* _PAGE_:
------------------------------------------------------------------------
The Goertzel algorithm efficiently computes the discrete Fourier transform (DFT) for a limited set of frequencies. Unlike the traditional DFT, which involves multiplying each sample by a complex number and summing the results, the Goertzel algorithm utilizes real-valued coefficients (the cosine of the target frequency) and includes one additional addition operation. The complex spectrum is calculated only once at the final step.
Derivation
The derivation of the algorithm follows https://wirelesspi.com/goertzel-algorithm-evaluating-dft-without-dft/
DFT
\begin{equation} X[k]=\sum_{n=0}^{N-1}x[n]e^{-2\pi i (k/N) n} \end{equation}
multiply both sides with \(e^{2\pi i (k_0/N) N} \)
\begin{equation} X[k_0]e^{2\pi i (k_0/N) N}=\sum_{n=0}^{N-1}x[n]e^{2\pi i (k_0/N) N}e^{-2\pi i (k/N) n} \end{equation}
with \( e^{2\pi i k_0}=1 \)
\begin{equation} X[k_0]=\sum_{n=0}^{N-1}x[n]e^{2\pi i (k_0/N) (N-n)} \end{equation}
explicit
\begin{equation} X[k_0]=x[0]e^{2\pi i (k_0/N) (N-0)} +x[1]e^{2\pi i (k_0/N) (N-1)} + \cdots + x[N-1]e^{2\pi i (k_0/N) (N-N+1)} \end{equation}
which has the form of a convolution where \(x[0]\) is multiplied \(N\) times, \(x[1]\) is multiplied \(N-1\) times, and finally \(X[N-1]\) is 1 time with \(e^{2\pi i (k_0/N)}\)
------------------------------------------------------------------------
* _SUPPLIED ENTRIES_:
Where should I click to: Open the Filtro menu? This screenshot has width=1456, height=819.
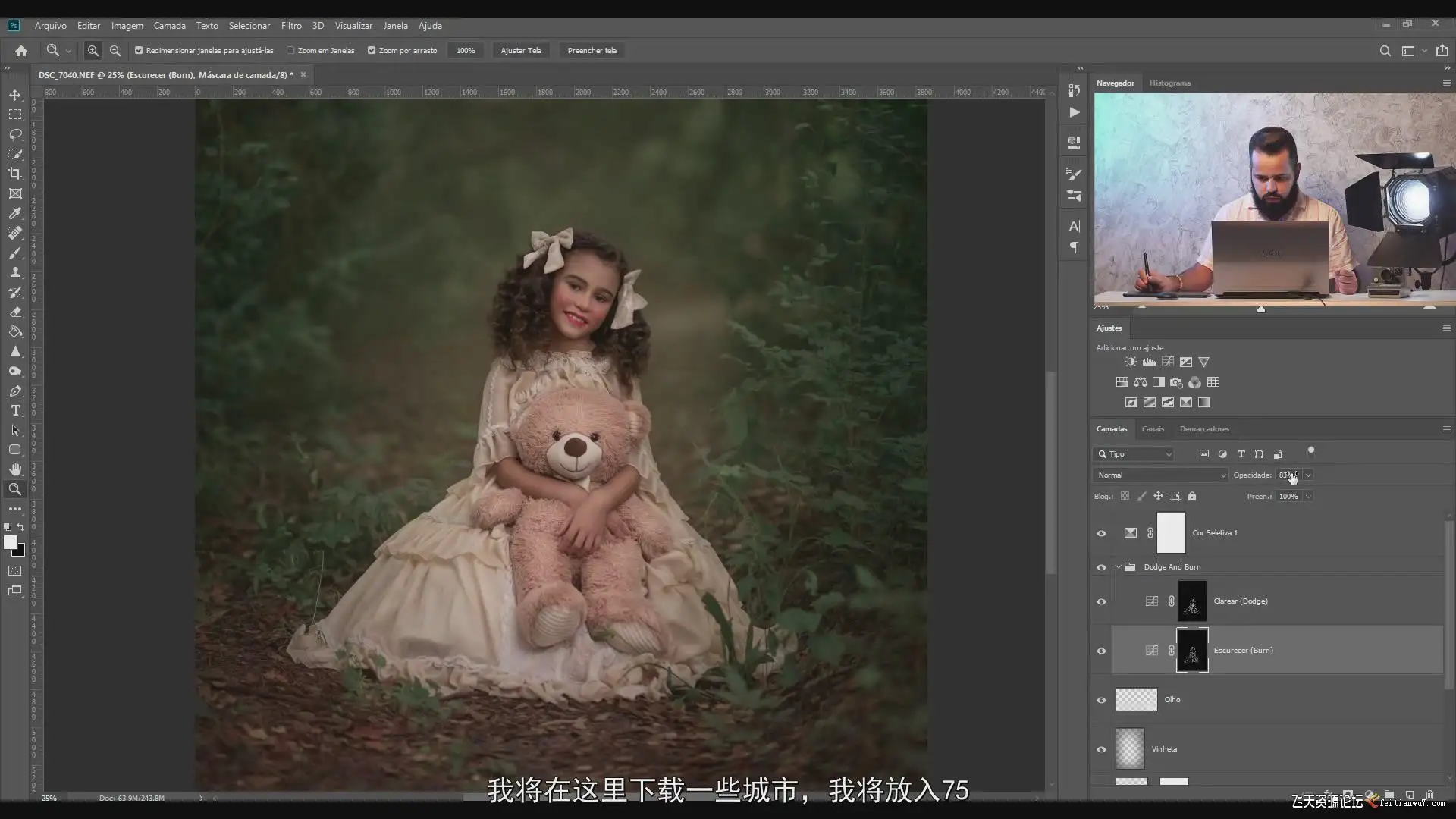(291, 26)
------------------------------------------------------------------------
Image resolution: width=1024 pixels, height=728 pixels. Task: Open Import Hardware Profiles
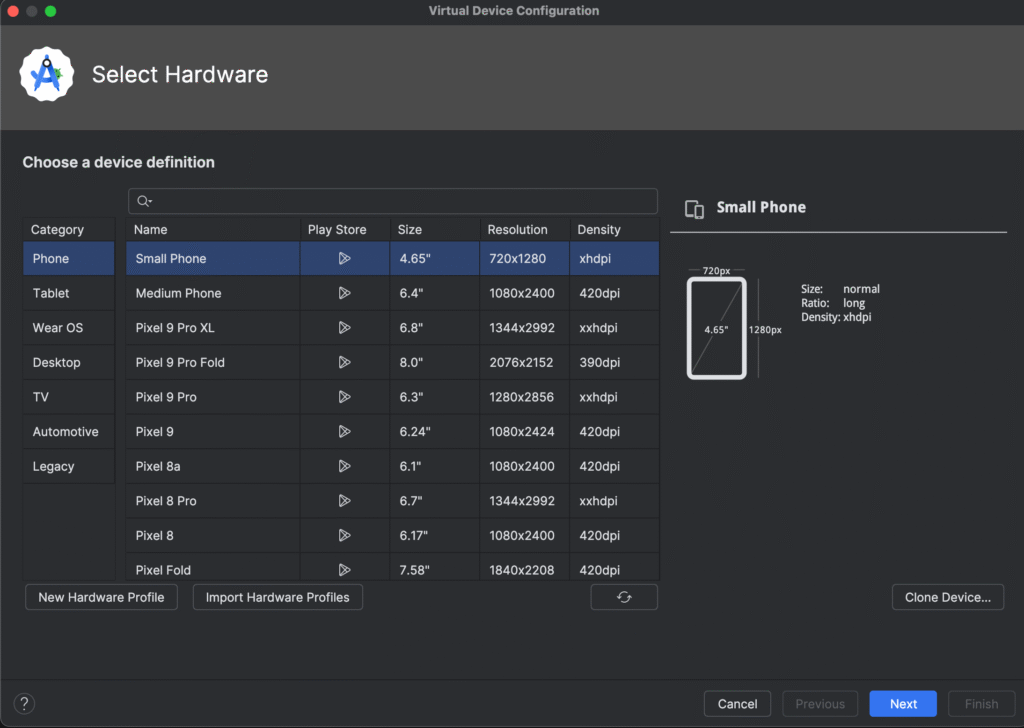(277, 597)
------------------------------------------------------------------------
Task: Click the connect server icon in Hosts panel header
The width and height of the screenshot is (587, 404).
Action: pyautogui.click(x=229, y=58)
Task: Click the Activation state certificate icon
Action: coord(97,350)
------------------------------------------------------------------------
* _WHAT YOU NEED TO DO_:
(A) Translate this sentence from the Goertzel algorithm page into German: "The Goertzel algorithm efficiently computes the discrete Fourier transform (DFT) for a limited set of frequencies."
(B) Pick up the Goertzel algorithm page at its last line and carry the derivation forward.
The listing is not needed here.

* _RESULTS IN ORDER_:
(A) Der Goertzel-Algorithmus berechnet die diskrete Fourier-Transformation (DFT) effizient für eine begrenzte Menge von Frequenzen.

(B)
Recursion
This means, that the DFT can be rewitten as
\begin{equation} X[k_0]=\Big[\cdots\Big[\Big[[x[0]e^{2\pi i (k_0/N)} +x[1]\Big]e^{2\pi i (k_0/N)} +x[2]\Big]e^{2\pi i (k_0/N)} \cdots + x[N-1]\Big]e^{2\pi i (k_0/N))} \end{equation}
which leads to the following recursion
\begin{equation} \begin{matrix} y[0]=& x[0] \\ y[1]=& y[0]e^{2\pi i (k_0/N)}+x[1]\\ y[2]=& y[1]e^{2\pi i (k_0/N)}+x[2]\\ \vdots & \end{matrix} \end{equation}
or in general
\begin{equation} y[n]= y[n-1]e^{2\pi i (k_0/N)}+x[n] \end{equation}
Z-transform
\begin{equation} Y[z]=z^{-1}Y[z]e^{2\pi i (k_0/N)} + X[z] \end{equation} that is
\begin{equation} \frac{Y[z]}{X[z]}=\frac{1}{1-z^{-1}e^{2\pi i (k_0/N)}} \end{equation}
making the denominator real
\begin{equation} \frac{Y[z]}{X[z]}=(1-z^{-1}e^{-2\pi i (k_0/N)}) \frac{1}{(1-z^{-1}e^{2\pi i (k_0/N)})(1-z^{-1}e^{-2\pi i (k_0/N)})} \end{equation}
The right-hand side is the product of two terms, allowing us to introduce on the left-hand side \(V[z]\) such that
$$ \frac{Y[z]}{X[z]}=\frac{Y[z]}{S[z]}\frac{S[z]}{X[z]} $$
and therefore
$$ \frac{Y[z]}{S[z]}=(1-z^{-1}e^{-2\pi i (k_0/N)}) $$ and $$ \frac{S[z]}{X[z]}=\frac{1}{(1-z^{-1}e^{2\pi i (k_0/N)})(1-z^{-1}e^{-2\pi i (k_0/N)})} $$ or $$ \frac{S[z]}{X[z]}=\frac{1}{1-2\cos(2\pi (k_0/N))z^{-1}+z^{-2}} $$
Algorithm
Let \(\omega_0=2\pi (k_0/N)\) we get two equations
\begin{equation} y[n]=s[n]-\exp(-i\omega_o)s[n-1] \end{equation}
\begin{equation} s[n]=x[n]+2\cos(\omega_0)s[n-1]-s[n-2] \end{equation}
for last step \(n=N\)
\begin{equation} y[N]=s[N]-\exp(-i\omega_o)s[N-1] \end{equation}
\begin{equation} s[N]=2\cos(\omega_0)s[N-1]-s[N-2] \end{equation}
combining these two equations
\begin{equation} y[N]=(\exp(i\omega_o)+\exp(-i\omega_o))s[N-1]-s[N-2]-\exp(-i\omega_o)s[N-1] \end{equation}
one gets
\begin{equation} y[N]=\exp(i\omega_o)s[N-1]-s[N-2] \end{equation}
Note
there is no need to estimate \(y[n]\), only \(y[N]\) needs to be estimated at the end of the iteration.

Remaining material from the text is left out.